Anche i personaggi sono stati modellati prendendo quasi fedelmente quelli visti nell’ultimo The Legend of Zelda proponendo un’ottima immagine generale sporcata da qualche accenno di aliasing nei momenti più critici dove il frame rate cala. Questo piccolo ma visibile neo si sente soprattutto nei momenti più affollati e ricchi di effetti speciali. Risulta difficile pensare che sia solo un caso isolato ed è probabile che la densità di creature giocherà qualche brutto scherzo soprattutto nelle missioni con molti assembramenti di nemici. Se si affronta la sfida in due giocatori sembra che la situazioni peggiori ancor di più – ma è prevedibile – con il frame rate e la risoluzione che paiono crollare in maniera drammatica e con i filtri utilizzati per migliorare la resa a schermo che sembrano svanire.
E arriviamo alla nota, per qualcuno, dolente del gameplay. Hyrule Warriors: L’Era della Calamità non sembra discostarsi molto da quelle che sono le meccaniche classiche dei musou. L’impianto di gioco fatto di missioni singole sviluppate in mappe composte di stanze collegate da corridoi non pare cambiato nell’oretta di gioco della demo. E invariato, a quanto visto in queste prime cinque missioni disponibili, risulta anche lo stile di combattimento fatto di combo di attacchi leggeri, pesanti, colpi speciali e abilità. Tuttavia, la sorpresa, soprattutto rispetto al precedente Hyrule Warriors, sembra essere la capacità di integrare le arti e attacchi visti in Breath of the Wild. Link ha un move set classico da spadaccino, Impa ha attacchi da ninja che serve qualche prova per padroneggiare, mentre Zelda e le sue arti specifiche della Tavoletta Sheikah sono la parte che sembra meno riuscita.
Anche l’intelligenza artificiale, la telecamera e gli obiettivi sono in linea con quanto visto in passato, pregi e difetti compresi, senza poter far sperare che il gioco finale possa essere un qualcosa di rivoluzionario e inaspettato. In generale il gameplay comunque sembra mantenere lo stesso livello di sfida tarato verso il basso tipico del genere.
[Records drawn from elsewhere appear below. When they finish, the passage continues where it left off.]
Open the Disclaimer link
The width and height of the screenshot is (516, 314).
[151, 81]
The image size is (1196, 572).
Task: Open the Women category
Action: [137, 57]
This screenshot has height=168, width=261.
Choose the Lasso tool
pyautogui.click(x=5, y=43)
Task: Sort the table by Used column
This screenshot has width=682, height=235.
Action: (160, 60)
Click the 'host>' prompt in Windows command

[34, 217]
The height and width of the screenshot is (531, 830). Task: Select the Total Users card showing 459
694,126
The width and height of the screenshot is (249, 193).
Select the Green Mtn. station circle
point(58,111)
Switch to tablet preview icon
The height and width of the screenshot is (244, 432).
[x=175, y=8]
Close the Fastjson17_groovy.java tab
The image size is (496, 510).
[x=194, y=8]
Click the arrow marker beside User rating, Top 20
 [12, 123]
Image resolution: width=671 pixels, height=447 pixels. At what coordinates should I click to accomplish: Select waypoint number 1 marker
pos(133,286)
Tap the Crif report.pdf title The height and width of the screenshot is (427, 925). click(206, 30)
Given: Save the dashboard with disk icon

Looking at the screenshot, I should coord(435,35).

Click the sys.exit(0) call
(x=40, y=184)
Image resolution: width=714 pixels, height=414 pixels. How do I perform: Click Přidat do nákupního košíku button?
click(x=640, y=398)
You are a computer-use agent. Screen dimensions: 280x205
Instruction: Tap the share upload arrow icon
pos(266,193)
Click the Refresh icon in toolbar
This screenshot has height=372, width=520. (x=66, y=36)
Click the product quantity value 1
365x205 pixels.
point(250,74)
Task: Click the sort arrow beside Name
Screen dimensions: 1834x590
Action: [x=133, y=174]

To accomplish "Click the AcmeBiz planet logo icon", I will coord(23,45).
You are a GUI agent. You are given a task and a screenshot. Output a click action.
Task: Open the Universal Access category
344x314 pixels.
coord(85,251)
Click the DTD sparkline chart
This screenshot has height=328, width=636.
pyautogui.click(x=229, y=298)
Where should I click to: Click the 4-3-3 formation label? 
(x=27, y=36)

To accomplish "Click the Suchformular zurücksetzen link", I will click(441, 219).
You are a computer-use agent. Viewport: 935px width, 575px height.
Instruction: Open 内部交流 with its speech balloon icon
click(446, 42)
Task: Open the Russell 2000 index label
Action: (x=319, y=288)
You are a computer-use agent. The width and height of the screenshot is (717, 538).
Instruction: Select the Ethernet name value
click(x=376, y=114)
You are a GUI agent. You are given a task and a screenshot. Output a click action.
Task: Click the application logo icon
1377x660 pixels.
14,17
I musou o piacciono o non si sopportano perché ci si può divertire ma non si può pretendere che siano difficili, né tanto meno profondi. Non è pensabile che questo Hyrule Warriors sia tecnico come un Bayonetta ma andrà piuttosto affrontato con leggerezza. C’è però qualche elemento che fa ben sperare sulla qualità della produzione, come il menu, che ricalca la mappa di Breath of the Wild e sembra creare un trait d’union non solo tra missioni, ma anche con il gioco del quale anticipa le vicende.
Hyrule Warriors: L’Era della Calamità non potrà essere all’altezza del livello qualitativo e di carisma di una produzione sviluppata dallo studio che lavora a The Legend of Zelda. Ci sono i limiti dettati dal genere a cui appartiene che non si possono valicare. Eppure questo primo assaggio dato dalla demo sembra dimostrare che, se l’impegno e l’equilibrio di sapori saranno quelli giusti, anche questa “pizza all’ananas” dei videogiochi potrà essere degna di essere servita al tavolo dei giocatori di Nintendo Switch.